Его единственного он хотел показать Богне и ее знакомым, и не прогадал: Феликс произвел на них самое благоприятное впечатление.
А нынче «хороший случай», казалось, развивался в быстром темпе. Визит к министру и недвусмысленное поручение подготовить меморандум открывали новые возможности.
Он на миг остановился перед дверью своего кабинета. Не успел еще освоиться с ее реальностью: на темной поверхности висела табличка: «Вице-директор Э. Малиновский».
Каждый взгляд на эту дверь словно бы дарил ему уверенность в том, что перемена его судьбы не является лишь фантазией. Всякий, кто проходил по коридору, должен был заметить табличку, должен был увидеть, что господин Э. Малиновский – не один из миллионов, но занимает высокое, руководящее положение. Эта дверь больше, чем документ в кармане, больше, чем его фамилия, занимающая третье место в списке должностей, больше, чем что бы то ни было, обозначала его позицию среди людей, поскольку неустанно и надолго отсылала к внешним атрибутам власти.
Дверь открывалась в небольшой кабинет, обставленный обычной офисной мебелью, несколько необжитый, не имеющий никаких признаков личности Малиновского. С тем же успехом тут мог восседать завтра кто-то другой. Иначе было в огромном кабинете Шуберта, обставленном его собственной мебелью, где было ясно, что царит здесь сановник, которому разрешено формировать этот мир по своему желанию. Над желаниями этими в фонде посмеивались. Шутили Богна и Борович, а также и прочие, а Малиновский смеялся вместе с ними, но лишь над их словами. На самом деле кабинет Шуберта был обставлен просто прекрасно, в нем имелся угол для работы, угол для отдыха, а кроме того, парча, гобелены, ценные и даже весьма ценные предметы, мебель – элегантная и удобная.
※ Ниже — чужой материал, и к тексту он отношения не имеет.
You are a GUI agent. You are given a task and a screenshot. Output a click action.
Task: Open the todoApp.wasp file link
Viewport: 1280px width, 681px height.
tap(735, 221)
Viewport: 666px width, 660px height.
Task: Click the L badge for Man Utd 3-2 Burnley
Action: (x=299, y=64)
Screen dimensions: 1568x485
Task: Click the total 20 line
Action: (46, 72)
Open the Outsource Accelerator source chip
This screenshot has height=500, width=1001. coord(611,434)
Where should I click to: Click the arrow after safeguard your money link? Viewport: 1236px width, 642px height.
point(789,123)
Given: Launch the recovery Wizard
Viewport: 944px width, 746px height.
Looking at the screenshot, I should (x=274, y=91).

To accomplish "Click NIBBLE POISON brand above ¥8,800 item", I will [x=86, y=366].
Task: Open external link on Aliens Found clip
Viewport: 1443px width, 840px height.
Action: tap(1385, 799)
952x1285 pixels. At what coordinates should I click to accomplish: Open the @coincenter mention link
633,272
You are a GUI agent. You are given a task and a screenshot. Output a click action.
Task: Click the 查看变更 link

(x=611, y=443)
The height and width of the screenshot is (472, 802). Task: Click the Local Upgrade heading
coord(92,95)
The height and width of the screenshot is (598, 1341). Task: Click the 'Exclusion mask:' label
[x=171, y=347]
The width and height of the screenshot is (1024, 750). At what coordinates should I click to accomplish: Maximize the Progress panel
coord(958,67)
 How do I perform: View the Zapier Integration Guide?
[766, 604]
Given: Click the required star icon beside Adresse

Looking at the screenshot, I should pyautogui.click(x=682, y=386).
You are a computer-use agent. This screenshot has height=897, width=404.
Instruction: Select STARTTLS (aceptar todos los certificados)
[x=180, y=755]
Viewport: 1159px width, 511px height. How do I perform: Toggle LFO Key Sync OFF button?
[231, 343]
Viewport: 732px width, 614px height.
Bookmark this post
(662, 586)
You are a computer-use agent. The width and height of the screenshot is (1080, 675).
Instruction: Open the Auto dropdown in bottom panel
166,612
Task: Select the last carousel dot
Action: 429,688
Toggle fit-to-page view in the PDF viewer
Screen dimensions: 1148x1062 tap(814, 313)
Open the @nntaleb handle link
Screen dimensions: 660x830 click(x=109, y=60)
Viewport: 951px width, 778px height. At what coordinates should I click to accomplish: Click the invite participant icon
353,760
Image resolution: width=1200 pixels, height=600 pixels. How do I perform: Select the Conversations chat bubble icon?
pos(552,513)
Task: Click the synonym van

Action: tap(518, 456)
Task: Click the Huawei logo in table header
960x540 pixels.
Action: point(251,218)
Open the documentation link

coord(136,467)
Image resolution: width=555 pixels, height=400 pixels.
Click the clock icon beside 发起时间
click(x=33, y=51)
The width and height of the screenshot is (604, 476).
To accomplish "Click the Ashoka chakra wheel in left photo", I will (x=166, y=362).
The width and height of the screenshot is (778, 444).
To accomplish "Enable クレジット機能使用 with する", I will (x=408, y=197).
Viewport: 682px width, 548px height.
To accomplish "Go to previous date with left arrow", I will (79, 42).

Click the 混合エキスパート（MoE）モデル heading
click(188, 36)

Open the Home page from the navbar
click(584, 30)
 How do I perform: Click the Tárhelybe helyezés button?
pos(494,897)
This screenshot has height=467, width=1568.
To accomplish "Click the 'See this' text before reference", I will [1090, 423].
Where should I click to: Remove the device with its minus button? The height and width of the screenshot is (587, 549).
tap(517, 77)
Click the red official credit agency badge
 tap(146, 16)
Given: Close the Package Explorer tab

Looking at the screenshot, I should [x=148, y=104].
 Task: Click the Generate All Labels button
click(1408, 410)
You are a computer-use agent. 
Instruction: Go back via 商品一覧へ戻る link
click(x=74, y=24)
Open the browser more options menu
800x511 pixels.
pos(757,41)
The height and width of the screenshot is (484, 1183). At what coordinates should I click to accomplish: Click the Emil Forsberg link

Сперва Малиновский носился с идеями улучшения – одомашнивания своего кабинета. Не случилось это по нескольким причинам. Во-первых, не хотелось раздражать Яскульского, во-вторых, отговорила Богна, а кроме того, на это не было денег. Впрочем, с течением времени Эварист научился думать об этой комнате как о временном пристанище, об этапе, к которому следует привязываться лишь постольку, поскольку он первый.
Нынче это чувство было сильнее, чем когда-либо ранее. Чуть ли не впервые в жизни он держал вожжи собственной судьбы. Все – или почти все – зависело от предложения, которое он должен был приготовить министру.
Он сел и внимательно перечитал собственные заметки. А они были такими ясными, что он и уразуметь не мог, отчего министр посчитал их слишком общими.
«Нужно их переделать, – думал он. – Заключить в параграфы, дать конкретные примеры. Но как, как?»
Собственно говоря, он верил, что эти заметки – последнее слово в том, что он мог представить министру. Они ведь содержали острую критику прежней деятельности фонда и указывали, что в будущем следует проявлять больше осторожности. Что же можно к этому добавить?… Если бы у министра оказалось побольше времени и он внимательнее все прочел, наверняка бы не захотел чего-то иного.
«А может, это только крючок?… Может, он пожелал получить меморандум, чтобы дискредитировать меня в глазах Шуберта и посадить на мое место кого-то из своих протеже?… Все возможно… – Подумав, он пришел к выводу: – Меморандум нужно составить так, чтобы ни Шуберт, ни Яскульский не сумели ни к чему прицепиться. Необходимо в начале и в конце вставить похвалу им. Особенно Шуберту, поскольку, если он креатура министра, а это не подлежит сомнению…»
Дверь открылась, и вошел Шуберт. Малиновский едва успел спрятать заметки в стол.
– Вернулись? – воскликнул генеральный. – Ну и отчего же, черт возьми, не пришли ко мне?
– Собственно, собирался, господин директор…
– И что же?
– Непростой был доклад, – вздохнул Малиновский.
– Да говорите же, проклятие! Министр его принял?
– Стоило это немалых усилий, но в конце концов он признал нашу правоту.
Шуберт вытаращился:
– И что же с запросом того болвана?
– Ах! – махнул рукой Малиновский, давая понять, что министр запросом не слишком-то озаботился. – Зато вам, господин директор, он выразил глубочайшую симпатию, настоящее почтение. У меня даже сердце остановилось, поскольку я думал…
– То, что вы себе думаете, – ваше дело, – перебил его Шуберт. – Рассказывайте подробности.
Малиновский закусил губу. Раньше он грубости Шуберта вынес бы без протеста. Но он ожидал, что вице-директора генеральный станет воспринимать иначе, чем простого клерка. Как же он должен был себя контролировать, чтобы сносить эти грубые замечания!
Когда генеральный наконец вышел, Малиновский потряс ему вслед пальцем:
– Погоди, негодяй. По-другому еще запоешь.